A Comissão de Defesa dos Direitos da Pessoa Idosa da Câmara dos Deputados vai analisar as sugestões colhidas em audiência pública sobre a interdição abusiva de pessoas idosas, a fim de transformar as contribuições em propostas de aprimoramento legislativo e institucional.
Uso indevido motivado por interesses financeiros
O debate, realizado nesta quarta-feira (5), abordou o uso indevido de processos de interdição, muitas vezes motivados por interesses financeiros de familiares, e ainda mecanismos para proteger pessoas com plena capacidade cognitiva.
A interdição é um processo legal destinado a proteger os interesses de indivíduos que não possuem capacidade de discernimento. Por meio dela, a Justiça declara a incapacidade da pessoa para gerir atos da vida civil e nomeia um curador para representá-la e tomar decisões em seu nome.
O advogado e professor do Instituto Brasileiro de Ensino, Desenvolvimento e Pesquisa Rafael Carneiro observou que, na prática, herdeiros têm buscado antecipar a gestão de patrimônio por meio de processos indevidos. Carneiro citou caso divulgado na imprensa em que a reação dos filhos a um litígio financeiro foi um processo de interdição contra o pai.
Preconceito etário no sistema judicial
A procuradora de Justiça do Rio Grande do Norte Iadya Gama Maio criticou a estrutura judicial atual, que falha em proteger a autonomia do idoso. "A máquina judicial brasileira ainda impera sob a lógica da incapacidade presumida da idade", declarou. "Vivemos o que eu denomino de paternalismo jurídico etário, uma estrutura que infantiliza o idoso, o despoja de sua voz e reduz a velhice à tutela".
O professor de direito Paulo Roberto Barbosa Ramos, da Universidade Federal do Maranhão (UFMA), disse que envelhecimento não deve ser confundido com incapacidade. "O envelhecimento não é motivo para interdição.
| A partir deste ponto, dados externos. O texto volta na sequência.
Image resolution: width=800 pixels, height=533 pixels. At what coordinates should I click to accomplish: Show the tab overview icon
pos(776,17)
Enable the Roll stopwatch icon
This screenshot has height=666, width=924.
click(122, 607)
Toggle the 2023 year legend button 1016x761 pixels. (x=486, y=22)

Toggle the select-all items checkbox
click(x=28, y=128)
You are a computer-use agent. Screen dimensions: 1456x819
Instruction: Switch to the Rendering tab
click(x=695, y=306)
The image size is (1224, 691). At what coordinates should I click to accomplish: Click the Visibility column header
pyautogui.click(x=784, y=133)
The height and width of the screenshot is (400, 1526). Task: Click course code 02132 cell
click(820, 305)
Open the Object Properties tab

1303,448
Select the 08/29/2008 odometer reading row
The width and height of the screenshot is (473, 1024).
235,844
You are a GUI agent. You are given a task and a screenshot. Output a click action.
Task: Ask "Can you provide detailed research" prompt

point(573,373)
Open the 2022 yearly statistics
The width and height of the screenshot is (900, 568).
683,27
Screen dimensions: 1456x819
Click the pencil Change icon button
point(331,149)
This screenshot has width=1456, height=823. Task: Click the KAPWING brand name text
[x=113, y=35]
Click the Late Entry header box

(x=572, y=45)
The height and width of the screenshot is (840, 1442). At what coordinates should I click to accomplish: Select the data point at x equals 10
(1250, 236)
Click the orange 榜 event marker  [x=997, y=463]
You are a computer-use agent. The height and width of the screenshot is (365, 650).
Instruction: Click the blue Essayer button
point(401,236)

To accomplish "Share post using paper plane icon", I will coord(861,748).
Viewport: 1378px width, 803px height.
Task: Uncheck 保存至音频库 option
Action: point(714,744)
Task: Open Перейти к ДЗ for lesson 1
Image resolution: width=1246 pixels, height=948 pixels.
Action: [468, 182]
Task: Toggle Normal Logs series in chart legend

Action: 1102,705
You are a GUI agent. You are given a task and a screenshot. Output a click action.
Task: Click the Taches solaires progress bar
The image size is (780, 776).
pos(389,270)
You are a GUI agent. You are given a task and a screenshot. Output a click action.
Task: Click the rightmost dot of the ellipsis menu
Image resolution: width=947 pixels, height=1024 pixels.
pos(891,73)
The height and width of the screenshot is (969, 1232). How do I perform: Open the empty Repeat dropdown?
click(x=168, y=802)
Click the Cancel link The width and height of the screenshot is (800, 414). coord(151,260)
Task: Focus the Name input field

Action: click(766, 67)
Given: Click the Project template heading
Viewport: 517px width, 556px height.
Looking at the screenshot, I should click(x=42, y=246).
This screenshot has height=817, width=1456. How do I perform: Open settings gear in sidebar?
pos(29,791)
Motivo é a incapacidade da pessoa para gerir seus atos em razão de uma doença severa que a torne incapaz de exprimir a sua vontade".
Propostas para coibir abusos
Para coibir o uso indevido e fraudulento da interdição, os especialistas apresentaram propostas como tipificação criminal específica da conduta, exclusão de herdeiros que tomam medidas de interdição abusiva, criação de equipes multidisciplinares no Poder Judiciário e fiscalização permanente com visitas periódicas.
Outras sugestões incluem incentivo à autotutela, revisão institucional para eliminar exigências indevidas de termos de curatela e ratificação da Convenção Interamericana sobre a Proteção dos Direitos Humanos dos Idosos (PDC 863/17).
O deputado Eriberto Medeiros (PSB-PE), que sugeriu o debate, informou que buscará agilidade no projeto referente à convenção e lamentou que uma ferramenta de proteção venha sendo usada como forma de violência.